(Pixel coordinate grounding data)
'''

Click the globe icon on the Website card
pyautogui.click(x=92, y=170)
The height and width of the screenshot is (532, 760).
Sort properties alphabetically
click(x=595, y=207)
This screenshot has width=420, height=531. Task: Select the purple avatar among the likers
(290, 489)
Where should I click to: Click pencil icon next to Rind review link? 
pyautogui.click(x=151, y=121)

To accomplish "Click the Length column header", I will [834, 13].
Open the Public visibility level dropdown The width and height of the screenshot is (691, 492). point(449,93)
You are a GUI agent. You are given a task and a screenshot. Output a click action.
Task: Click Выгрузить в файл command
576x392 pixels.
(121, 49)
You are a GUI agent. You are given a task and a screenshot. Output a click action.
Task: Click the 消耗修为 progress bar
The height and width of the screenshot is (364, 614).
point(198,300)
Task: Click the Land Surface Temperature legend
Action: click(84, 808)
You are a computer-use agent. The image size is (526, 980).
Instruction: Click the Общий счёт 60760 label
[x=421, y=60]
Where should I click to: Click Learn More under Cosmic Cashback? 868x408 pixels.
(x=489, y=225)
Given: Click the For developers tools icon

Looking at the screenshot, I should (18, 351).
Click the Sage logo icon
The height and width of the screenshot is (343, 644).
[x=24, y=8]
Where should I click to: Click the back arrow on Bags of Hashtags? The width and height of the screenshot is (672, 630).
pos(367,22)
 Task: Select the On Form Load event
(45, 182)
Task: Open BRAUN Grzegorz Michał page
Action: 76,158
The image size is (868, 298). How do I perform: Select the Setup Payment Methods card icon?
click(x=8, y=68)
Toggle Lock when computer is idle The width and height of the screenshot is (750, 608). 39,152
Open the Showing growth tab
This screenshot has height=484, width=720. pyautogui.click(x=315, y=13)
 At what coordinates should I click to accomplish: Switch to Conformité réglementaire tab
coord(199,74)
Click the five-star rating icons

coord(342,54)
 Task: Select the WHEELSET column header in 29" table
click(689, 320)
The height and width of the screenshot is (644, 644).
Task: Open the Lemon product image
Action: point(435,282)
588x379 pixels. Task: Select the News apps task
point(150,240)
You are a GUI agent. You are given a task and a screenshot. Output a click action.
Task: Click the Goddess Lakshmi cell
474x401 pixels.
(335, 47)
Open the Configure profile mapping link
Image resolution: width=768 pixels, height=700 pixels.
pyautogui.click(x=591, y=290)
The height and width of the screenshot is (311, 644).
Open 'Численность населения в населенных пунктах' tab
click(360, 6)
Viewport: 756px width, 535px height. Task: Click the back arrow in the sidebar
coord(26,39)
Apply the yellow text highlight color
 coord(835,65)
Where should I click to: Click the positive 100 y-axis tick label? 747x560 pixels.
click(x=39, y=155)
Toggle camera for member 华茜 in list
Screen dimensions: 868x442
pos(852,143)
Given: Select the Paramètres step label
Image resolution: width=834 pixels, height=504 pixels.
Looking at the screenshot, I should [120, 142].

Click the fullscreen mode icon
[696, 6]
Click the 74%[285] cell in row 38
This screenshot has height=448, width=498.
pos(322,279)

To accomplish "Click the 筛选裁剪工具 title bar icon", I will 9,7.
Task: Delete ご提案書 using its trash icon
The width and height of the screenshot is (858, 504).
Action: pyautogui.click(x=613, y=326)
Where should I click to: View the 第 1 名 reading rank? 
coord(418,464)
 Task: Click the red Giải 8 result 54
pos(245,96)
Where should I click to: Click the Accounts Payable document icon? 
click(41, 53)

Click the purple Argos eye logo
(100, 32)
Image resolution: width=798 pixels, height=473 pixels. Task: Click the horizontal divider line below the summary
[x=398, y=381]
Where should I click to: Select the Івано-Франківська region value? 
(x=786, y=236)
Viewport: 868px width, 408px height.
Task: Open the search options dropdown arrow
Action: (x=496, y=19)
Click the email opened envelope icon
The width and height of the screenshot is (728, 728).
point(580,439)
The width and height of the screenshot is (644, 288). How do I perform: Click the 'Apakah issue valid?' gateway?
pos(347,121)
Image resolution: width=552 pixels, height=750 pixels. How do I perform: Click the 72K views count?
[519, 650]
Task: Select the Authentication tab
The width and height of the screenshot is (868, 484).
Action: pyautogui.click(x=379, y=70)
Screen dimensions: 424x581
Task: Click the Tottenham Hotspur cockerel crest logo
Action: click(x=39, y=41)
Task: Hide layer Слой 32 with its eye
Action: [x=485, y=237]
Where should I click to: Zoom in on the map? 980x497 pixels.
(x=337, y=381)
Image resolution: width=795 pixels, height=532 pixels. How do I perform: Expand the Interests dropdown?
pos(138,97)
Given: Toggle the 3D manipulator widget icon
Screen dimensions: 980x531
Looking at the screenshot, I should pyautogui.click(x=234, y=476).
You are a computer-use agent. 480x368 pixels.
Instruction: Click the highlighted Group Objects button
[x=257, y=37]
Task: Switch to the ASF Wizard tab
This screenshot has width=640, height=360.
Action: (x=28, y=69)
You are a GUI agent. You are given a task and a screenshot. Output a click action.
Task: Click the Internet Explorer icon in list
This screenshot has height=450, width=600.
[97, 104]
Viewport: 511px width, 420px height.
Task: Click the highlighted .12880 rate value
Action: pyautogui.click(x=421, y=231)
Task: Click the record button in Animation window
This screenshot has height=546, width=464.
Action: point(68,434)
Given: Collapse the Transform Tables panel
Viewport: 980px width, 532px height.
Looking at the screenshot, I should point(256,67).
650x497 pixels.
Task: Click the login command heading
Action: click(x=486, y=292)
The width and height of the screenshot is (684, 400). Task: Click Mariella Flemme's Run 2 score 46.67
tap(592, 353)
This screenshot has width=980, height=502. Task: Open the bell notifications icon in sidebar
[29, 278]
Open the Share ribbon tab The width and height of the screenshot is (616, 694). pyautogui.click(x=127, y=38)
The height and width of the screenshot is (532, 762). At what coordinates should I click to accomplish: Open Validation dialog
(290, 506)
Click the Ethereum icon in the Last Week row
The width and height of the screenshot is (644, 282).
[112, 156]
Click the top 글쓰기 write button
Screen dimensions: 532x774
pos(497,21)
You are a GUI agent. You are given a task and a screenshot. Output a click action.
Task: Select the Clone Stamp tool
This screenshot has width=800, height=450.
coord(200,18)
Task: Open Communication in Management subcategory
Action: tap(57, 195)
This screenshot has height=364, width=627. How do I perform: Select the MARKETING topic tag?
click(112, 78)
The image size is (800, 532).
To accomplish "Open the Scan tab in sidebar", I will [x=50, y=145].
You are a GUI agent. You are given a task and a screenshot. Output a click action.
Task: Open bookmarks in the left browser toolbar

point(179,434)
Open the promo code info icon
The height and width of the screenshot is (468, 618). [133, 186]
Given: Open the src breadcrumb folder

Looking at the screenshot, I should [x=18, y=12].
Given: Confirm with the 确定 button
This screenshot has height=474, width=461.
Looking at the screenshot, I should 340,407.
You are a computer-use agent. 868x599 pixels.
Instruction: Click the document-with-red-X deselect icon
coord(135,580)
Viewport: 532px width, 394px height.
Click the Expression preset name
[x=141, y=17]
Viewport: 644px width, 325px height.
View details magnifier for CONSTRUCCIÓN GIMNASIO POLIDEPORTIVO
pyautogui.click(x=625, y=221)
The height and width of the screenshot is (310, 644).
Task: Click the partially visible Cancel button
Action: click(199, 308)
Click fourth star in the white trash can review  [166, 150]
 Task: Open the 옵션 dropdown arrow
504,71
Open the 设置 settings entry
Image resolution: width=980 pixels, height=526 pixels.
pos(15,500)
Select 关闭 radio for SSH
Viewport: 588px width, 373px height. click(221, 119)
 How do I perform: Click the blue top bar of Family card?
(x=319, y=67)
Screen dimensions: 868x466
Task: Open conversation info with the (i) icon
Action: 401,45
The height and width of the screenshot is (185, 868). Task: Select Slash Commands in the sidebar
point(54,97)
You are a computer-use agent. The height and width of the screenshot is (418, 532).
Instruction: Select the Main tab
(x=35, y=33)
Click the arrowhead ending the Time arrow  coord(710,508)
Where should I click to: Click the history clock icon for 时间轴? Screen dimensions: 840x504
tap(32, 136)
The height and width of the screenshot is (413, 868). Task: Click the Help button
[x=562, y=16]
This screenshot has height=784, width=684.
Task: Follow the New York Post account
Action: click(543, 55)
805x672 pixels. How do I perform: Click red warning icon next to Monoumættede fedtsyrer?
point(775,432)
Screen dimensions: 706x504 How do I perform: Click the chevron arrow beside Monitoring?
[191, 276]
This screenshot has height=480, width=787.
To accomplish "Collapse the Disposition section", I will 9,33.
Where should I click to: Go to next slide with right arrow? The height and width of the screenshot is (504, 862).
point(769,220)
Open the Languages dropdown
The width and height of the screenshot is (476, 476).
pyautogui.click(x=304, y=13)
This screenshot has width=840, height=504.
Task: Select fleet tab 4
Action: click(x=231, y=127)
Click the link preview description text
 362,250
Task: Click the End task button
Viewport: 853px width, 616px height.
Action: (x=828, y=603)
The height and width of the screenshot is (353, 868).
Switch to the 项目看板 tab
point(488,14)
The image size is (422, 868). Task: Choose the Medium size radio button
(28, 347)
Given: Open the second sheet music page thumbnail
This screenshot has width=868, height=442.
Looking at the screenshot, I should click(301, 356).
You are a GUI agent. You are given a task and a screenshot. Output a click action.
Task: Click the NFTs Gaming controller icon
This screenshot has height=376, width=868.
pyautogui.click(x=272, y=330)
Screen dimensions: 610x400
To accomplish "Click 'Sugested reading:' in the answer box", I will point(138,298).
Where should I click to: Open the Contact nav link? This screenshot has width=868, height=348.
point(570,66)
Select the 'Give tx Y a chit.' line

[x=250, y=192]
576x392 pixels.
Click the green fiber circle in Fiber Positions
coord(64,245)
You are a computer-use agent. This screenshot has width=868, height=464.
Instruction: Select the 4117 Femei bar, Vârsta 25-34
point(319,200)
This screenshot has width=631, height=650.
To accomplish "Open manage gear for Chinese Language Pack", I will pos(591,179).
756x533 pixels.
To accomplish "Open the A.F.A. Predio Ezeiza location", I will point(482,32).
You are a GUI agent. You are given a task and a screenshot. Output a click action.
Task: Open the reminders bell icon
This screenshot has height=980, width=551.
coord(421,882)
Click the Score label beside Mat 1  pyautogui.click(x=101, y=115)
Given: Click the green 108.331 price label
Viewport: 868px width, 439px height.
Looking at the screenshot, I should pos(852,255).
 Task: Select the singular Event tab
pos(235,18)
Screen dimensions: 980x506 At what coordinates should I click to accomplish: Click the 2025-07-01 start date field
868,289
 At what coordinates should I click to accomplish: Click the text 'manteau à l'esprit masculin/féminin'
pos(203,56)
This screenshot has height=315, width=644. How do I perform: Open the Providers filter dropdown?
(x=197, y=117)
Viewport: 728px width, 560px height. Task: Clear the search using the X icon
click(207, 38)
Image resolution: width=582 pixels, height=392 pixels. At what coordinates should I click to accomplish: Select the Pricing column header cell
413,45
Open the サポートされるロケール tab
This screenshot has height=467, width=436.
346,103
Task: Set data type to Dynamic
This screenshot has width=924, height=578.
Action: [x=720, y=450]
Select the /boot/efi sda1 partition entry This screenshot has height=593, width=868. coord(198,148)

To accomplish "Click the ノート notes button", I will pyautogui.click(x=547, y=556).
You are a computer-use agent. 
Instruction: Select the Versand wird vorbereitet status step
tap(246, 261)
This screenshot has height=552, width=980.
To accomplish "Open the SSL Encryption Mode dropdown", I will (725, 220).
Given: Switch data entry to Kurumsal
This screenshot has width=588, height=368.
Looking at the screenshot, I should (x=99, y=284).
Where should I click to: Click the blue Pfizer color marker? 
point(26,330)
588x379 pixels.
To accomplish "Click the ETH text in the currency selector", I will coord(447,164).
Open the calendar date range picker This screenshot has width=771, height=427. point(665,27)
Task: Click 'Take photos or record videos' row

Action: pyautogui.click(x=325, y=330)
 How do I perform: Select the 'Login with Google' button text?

'''

■ Problem description ■
Start with the line above that contains "Where should I click to: Go" and stop after the line that contains "Open the Languages dropdown". Output those lines exactly, and only those.

■ Answer section ■
Where should I click to: Go to next slide with right arrow? The height and width of the screenshot is (504, 862).
point(769,220)
Open the Languages dropdown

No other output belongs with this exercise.